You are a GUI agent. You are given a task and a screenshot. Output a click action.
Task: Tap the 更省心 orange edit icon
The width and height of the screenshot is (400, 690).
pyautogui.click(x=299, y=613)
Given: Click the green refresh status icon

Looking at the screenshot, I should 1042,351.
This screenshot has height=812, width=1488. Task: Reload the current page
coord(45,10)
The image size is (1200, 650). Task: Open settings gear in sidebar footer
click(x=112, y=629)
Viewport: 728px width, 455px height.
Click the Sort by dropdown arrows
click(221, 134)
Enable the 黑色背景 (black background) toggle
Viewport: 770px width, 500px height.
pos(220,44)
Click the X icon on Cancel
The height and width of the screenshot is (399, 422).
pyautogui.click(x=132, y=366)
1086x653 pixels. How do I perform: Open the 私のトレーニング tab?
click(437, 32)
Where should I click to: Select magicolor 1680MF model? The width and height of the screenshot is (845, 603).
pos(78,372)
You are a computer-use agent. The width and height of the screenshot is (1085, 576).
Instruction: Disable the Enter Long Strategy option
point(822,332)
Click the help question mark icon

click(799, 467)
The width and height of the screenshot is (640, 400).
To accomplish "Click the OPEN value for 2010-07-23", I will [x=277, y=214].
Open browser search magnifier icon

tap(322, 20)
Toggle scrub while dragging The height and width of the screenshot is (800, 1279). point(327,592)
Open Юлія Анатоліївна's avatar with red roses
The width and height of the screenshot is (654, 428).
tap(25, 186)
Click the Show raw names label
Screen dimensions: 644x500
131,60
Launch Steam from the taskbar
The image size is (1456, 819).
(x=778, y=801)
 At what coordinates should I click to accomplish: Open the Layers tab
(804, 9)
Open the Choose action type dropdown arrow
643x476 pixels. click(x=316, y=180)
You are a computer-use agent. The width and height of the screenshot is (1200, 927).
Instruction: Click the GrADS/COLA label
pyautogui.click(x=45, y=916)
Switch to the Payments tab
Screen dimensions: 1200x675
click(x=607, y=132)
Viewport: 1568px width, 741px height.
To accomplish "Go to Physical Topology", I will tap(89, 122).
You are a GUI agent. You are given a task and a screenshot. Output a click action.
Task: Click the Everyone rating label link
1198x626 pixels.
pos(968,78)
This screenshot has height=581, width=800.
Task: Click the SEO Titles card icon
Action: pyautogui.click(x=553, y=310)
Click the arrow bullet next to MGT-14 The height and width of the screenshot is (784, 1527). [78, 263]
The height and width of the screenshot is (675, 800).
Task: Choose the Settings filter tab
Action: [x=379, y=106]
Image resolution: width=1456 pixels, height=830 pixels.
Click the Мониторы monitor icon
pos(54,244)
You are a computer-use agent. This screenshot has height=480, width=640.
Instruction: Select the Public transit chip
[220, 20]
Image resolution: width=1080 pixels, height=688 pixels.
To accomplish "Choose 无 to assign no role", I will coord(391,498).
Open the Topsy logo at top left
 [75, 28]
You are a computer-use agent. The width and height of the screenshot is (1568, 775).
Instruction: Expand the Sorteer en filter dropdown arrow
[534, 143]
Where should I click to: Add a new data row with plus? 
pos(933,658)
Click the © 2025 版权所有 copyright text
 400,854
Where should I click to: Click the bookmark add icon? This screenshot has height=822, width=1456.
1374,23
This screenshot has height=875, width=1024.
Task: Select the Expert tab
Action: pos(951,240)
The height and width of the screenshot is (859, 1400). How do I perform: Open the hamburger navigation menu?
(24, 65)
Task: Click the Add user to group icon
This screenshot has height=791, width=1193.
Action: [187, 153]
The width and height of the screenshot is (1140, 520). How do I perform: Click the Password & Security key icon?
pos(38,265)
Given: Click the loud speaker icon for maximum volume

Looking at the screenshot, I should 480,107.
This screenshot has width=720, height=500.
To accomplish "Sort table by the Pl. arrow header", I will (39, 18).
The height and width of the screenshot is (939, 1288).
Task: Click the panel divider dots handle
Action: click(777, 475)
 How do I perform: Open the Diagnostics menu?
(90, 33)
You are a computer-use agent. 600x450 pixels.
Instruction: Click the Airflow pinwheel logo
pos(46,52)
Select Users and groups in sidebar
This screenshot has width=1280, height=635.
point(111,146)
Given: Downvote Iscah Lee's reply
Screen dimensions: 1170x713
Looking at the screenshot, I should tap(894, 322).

- _THE EXERCISE_
Copy out the data above line for line, without changing anything.

- _EXPECTED ANSWER_
You are a GUI agent. You are given a task and a screenshot. Output a click action.
Task: Tap the 更省心 orange edit icon
The width and height of the screenshot is (400, 690).
pyautogui.click(x=299, y=613)
Given: Click the green refresh status icon

Looking at the screenshot, I should 1042,351.
This screenshot has height=812, width=1488. Task: Reload the current page
coord(45,10)
The image size is (1200, 650). Task: Open settings gear in sidebar footer
click(x=112, y=629)
Viewport: 728px width, 455px height.
Click the Sort by dropdown arrows
click(221, 134)
Enable the 黑色背景 (black background) toggle
Viewport: 770px width, 500px height.
pos(220,44)
Click the X icon on Cancel
The height and width of the screenshot is (399, 422).
pyautogui.click(x=132, y=366)
1086x653 pixels. How do I perform: Open the 私のトレーニング tab?
click(437, 32)
Where should I click to: Select magicolor 1680MF model? The width and height of the screenshot is (845, 603).
pos(78,372)
You are a computer-use agent. The width and height of the screenshot is (1085, 576).
Instruction: Disable the Enter Long Strategy option
point(822,332)
Click the help question mark icon

click(799, 467)
The width and height of the screenshot is (640, 400).
To accomplish "Click the OPEN value for 2010-07-23", I will [x=277, y=214].
Open browser search magnifier icon

tap(322, 20)
Toggle scrub while dragging The height and width of the screenshot is (800, 1279). point(327,592)
Open Юлія Анатоліївна's avatar with red roses
The width and height of the screenshot is (654, 428).
tap(25, 186)
Click the Show raw names label
Screen dimensions: 644x500
131,60
Launch Steam from the taskbar
The image size is (1456, 819).
(x=778, y=801)
 At what coordinates should I click to accomplish: Open the Layers tab
(804, 9)
Open the Choose action type dropdown arrow
643x476 pixels. click(x=316, y=180)
You are a computer-use agent. The width and height of the screenshot is (1200, 927).
Instruction: Click the GrADS/COLA label
pyautogui.click(x=45, y=916)
Switch to the Payments tab
Screen dimensions: 1200x675
click(x=607, y=132)
Viewport: 1568px width, 741px height.
To accomplish "Go to Physical Topology", I will tap(89, 122).
You are a GUI agent. You are given a task and a screenshot. Output a click action.
Task: Click the Everyone rating label link
1198x626 pixels.
pos(968,78)
This screenshot has height=581, width=800.
Task: Click the SEO Titles card icon
Action: pyautogui.click(x=553, y=310)
Click the arrow bullet next to MGT-14 The height and width of the screenshot is (784, 1527). [78, 263]
The height and width of the screenshot is (675, 800).
Task: Choose the Settings filter tab
Action: [x=379, y=106]
Image resolution: width=1456 pixels, height=830 pixels.
Click the Мониторы monitor icon
pos(54,244)
You are a computer-use agent. This screenshot has height=480, width=640.
Instruction: Select the Public transit chip
[220, 20]
Image resolution: width=1080 pixels, height=688 pixels.
To accomplish "Choose 无 to assign no role", I will coord(391,498).
Open the Topsy logo at top left
 [75, 28]
You are a computer-use agent. The width and height of the screenshot is (1568, 775).
Instruction: Expand the Sorteer en filter dropdown arrow
[534, 143]
Where should I click to: Add a new data row with plus? 
pos(933,658)
Click the © 2025 版权所有 copyright text
 400,854
Where should I click to: Click the bookmark add icon? This screenshot has height=822, width=1456.
1374,23
This screenshot has height=875, width=1024.
Task: Select the Expert tab
Action: pos(951,240)
The height and width of the screenshot is (859, 1400). How do I perform: Open the hamburger navigation menu?
(24, 65)
Task: Click the Add user to group icon
This screenshot has height=791, width=1193.
Action: [187, 153]
The width and height of the screenshot is (1140, 520). How do I perform: Click the Password & Security key icon?
pos(38,265)
Given: Click the loud speaker icon for maximum volume

Looking at the screenshot, I should 480,107.
This screenshot has width=720, height=500.
To accomplish "Sort table by the Pl. arrow header", I will (39, 18).
The height and width of the screenshot is (939, 1288).
Task: Click the panel divider dots handle
Action: click(777, 475)
 How do I perform: Open the Diagnostics menu?
(90, 33)
You are a computer-use agent. 600x450 pixels.
Instruction: Click the Airflow pinwheel logo
pos(46,52)
Select Users and groups in sidebar
This screenshot has width=1280, height=635.
point(111,146)
Given: Downvote Iscah Lee's reply
Screen dimensions: 1170x713
Looking at the screenshot, I should tap(894, 322).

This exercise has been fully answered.